Personal information
- Full name: Stanislav Vladimirovich Matyash
- Date of birth: 23 April 1991 (age 33)
- Place of birth: Kremenchuk, USSR
- Height: 1.76 m (5 ft 9 in)
- Position(s): Forward

Youth career
- Smena

Senior career*
- Years: Team / Apps / (Gls)
- 2007–2012: FC Zenit St. Petersburg / 0 / (0)
- 2011–2012: → Volgar-Gazprom (loan) / 21 / (3)
- 2012–2013: FC Amkar Perm / 3 / (0)
- 2013–2015: FC Dynamo Saint Petersburg / 60 / (6)
- 2015–2016: FC Tekstilshchik Ivanovo / 17 / (3)
- 2016–2017: FC Neftekhimik Nizhnekamsk / 15 / (0)
- 2017–2019: FC Yenisey Krasnoyarsk / 0 / (0)
- 2018: → FC Tyumen (loan) / 0 / (0)
- 2019–2022: FC Yadro Saint Petersburg (amateur)
- 2022–2023: FC Yadro Saint Petersburg / 23 / (1)

International career
- 2009: Russia U-19 / 3 / (1)

= Stanislav Matyash =

Russian footballer

Stanislav Vladimirovich Matyash (Станислав Владимирович Матяш; born 23 April 1991) is a Russian former football striker.

==Playing career==
Matyash joined Zenit's "Smena" academy and made his first youth team appearance in October 2007 against Lokomotiv Moscow. He scored his first goal for Zenit on 31 October 2008 against Khimki. During the 2010 youth season, Matyash was the second highest top-scorer with 13 goals behind Mantas Savėnas of Sibir Novosibirsk.

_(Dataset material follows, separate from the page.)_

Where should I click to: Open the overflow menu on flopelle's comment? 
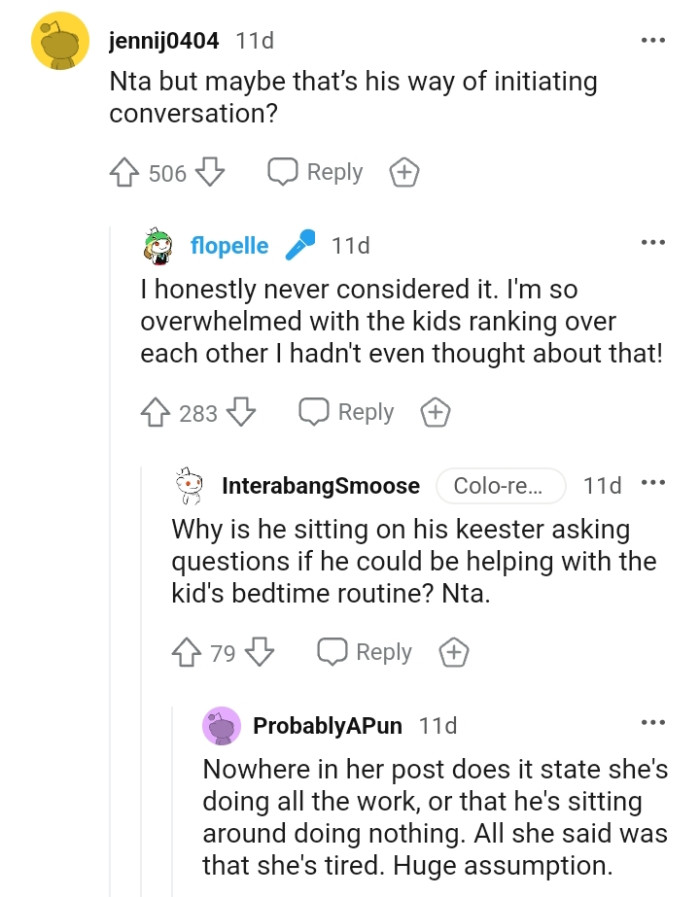(652, 243)
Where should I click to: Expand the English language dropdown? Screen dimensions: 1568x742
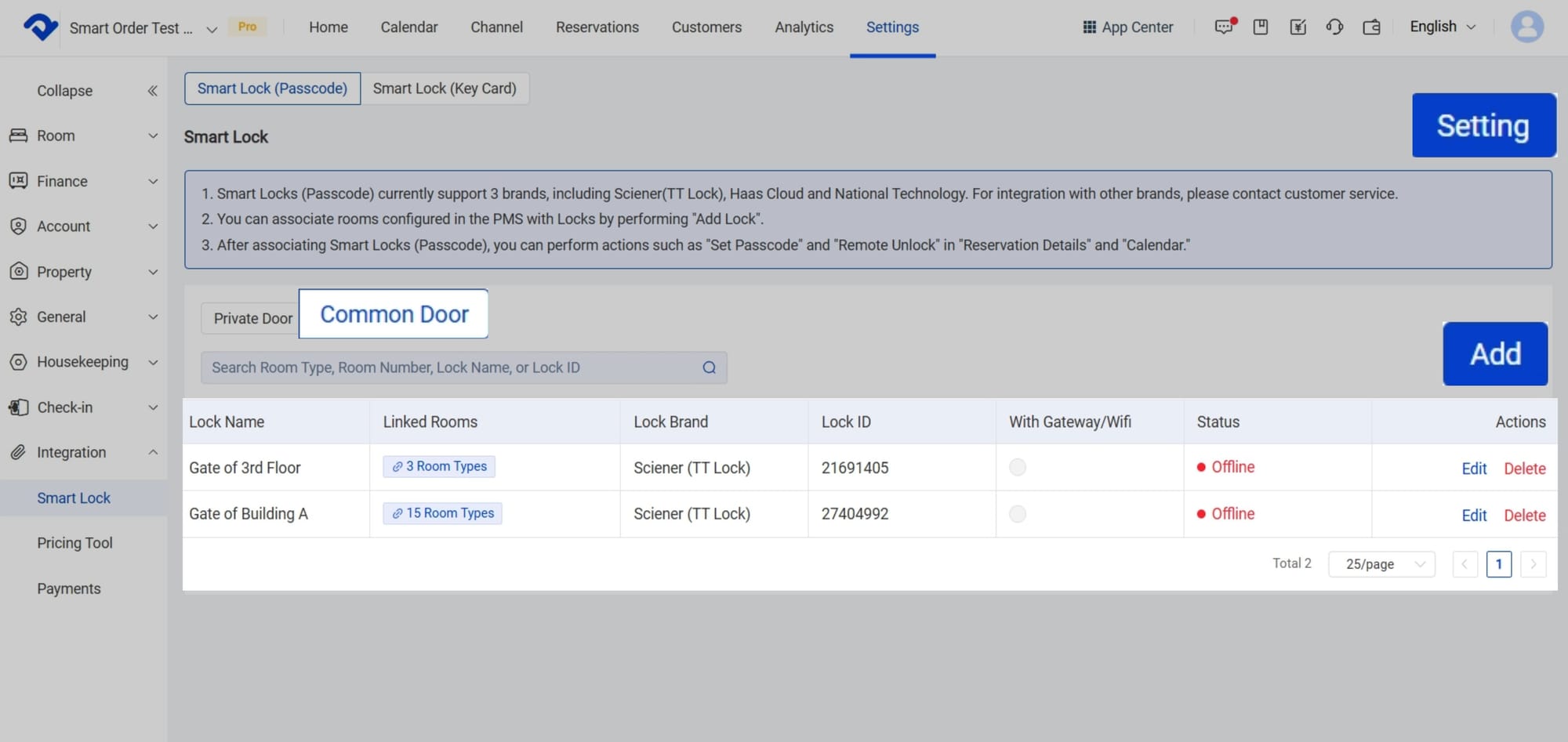click(1443, 27)
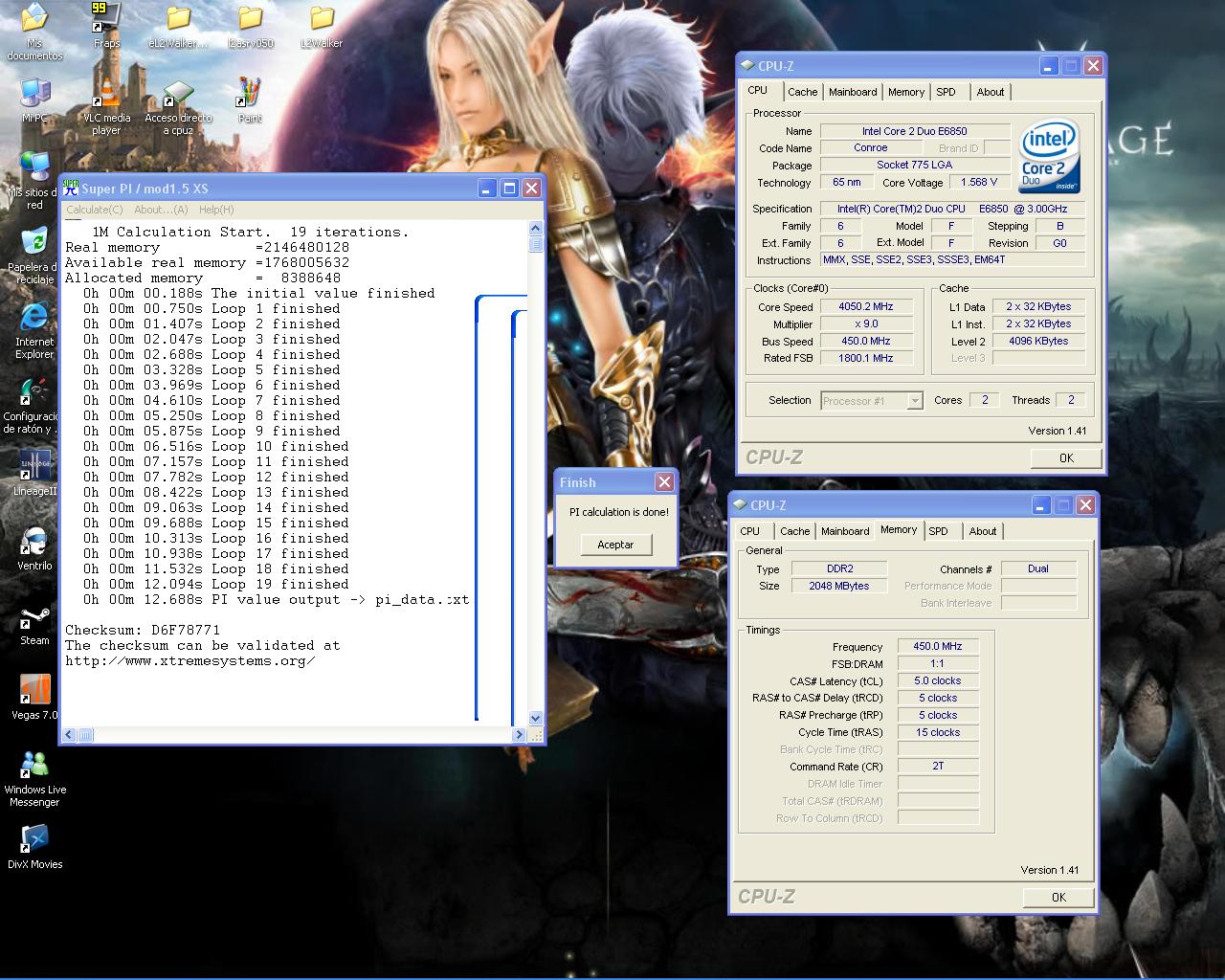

While representing Zenit at the 2011 Commonwealth of Independent States Cup, he scored a double against HJK Helsinki in the quarterfinal round.

==International career==
Matyash made his debut for the Russian U-19 team during the 2010 UEFA Euro U-19 qualification against Latvia. He scored his first goal for Russia in a 6-0 victory over Liechtenstein on 25 October 2009.